Partono a fine luglio i lavori di riqualificazione. Il 21 luglio incontro pubblico per illustrare progetto, viabilità e cronoprogramma

da Marina Denegri

 

Tempietti Romani di Chieti

CHIETI – Chieti si prepara a una delle operazioni più significative per il proprio centro storico: a fine luglio partiranno gli interventi di rifunzionalizzazione della Piazza dei Templi Romani e dell’intero complesso dei Tempietti, cuore archeologico e identitario della città. Per condividere con i cittadini il progetto, il cronoprogramma e le modifiche alla viabilità necessarie durante il cantiere, il 21 luglio alle ore 18.00 è previsto un incontro pubblico nella rigenerata via Spaventa, di fronte alle Poste Centrali.

L’iniziativa è promossa dal Comune di Chieti e dalla Soprintendenza Archeologia, Belle Arti e Paesaggio per le province di Chieti e Pescara, stazione appaltante delle opere. Sarà l’occasione per illustrare il nuovo assetto della mobilità che interesserà l’area, un provvedimento che verrà definito dopo la consultazione pubblica e che nasce dall’esigenza di garantire l’esecuzione dei lavori riducendo al minimo i disagi. Le modifiche riguarderanno via Spaventa e il tratto di Corso Marrucino verso piazza Trento e Trieste, spazi recentemente rigenerati e destinati a una nuova fruizione urbana.

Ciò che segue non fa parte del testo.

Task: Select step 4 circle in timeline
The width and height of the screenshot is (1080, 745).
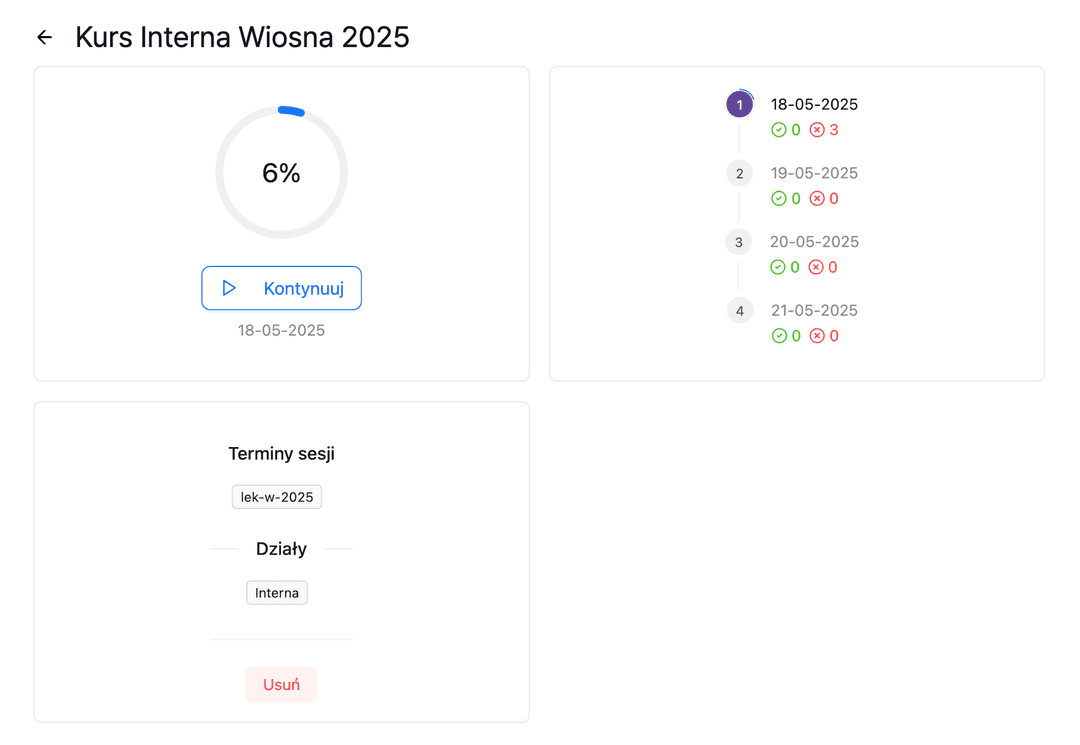Action: [740, 311]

L’incontro è rivolto in particolare ai residenti e agli esercenti della zona, chiamati a conoscere e condividere il percorso che accompagnerà il cantiere, contribuendo con osservazioni e suggerimenti che l’Amministrazione valuterà prima dell’adozione del provvedimento finale. L’obiettivo è duplice: valorizzare il complesso archeologico e restituire alla città spazi pubblici più accessibili, capaci di ospitare attività commerciali, culturali e sociali.

All’incontro interverranno il sindaco Giovanni Legnini, la soprintendente Chiara Delpino, il progettista Dario Di Luzio, la responsabile unica del procedimento Emanuela Criber e l’assessore ai Lavori Pubblici Luigi Febo. Una squadra istituzionale che illustrerà nel dettaglio il percorso di rigenerazione e le ricadute sulla vita quotidiana del quartiere.

Il progetto, finanziato nell’ambito dei Grandi Progetti Beni Culturali del Ministero della Cultura, ha un valore di circa 650 mila euro e prevede il restauro delle murature archeologiche, il miglioramento degli impianti e dell’illuminazione, l’eliminazione delle barriere architettoniche e la creazione di nuovi percorsi di accesso. La piazza sarà rifunzionalizzata con una parziale pedonalizzazione e una nuova organizzazione degli spazi pubblici, in continuità con il processo di rigenerazione urbana che sta trasformando il cuore della città.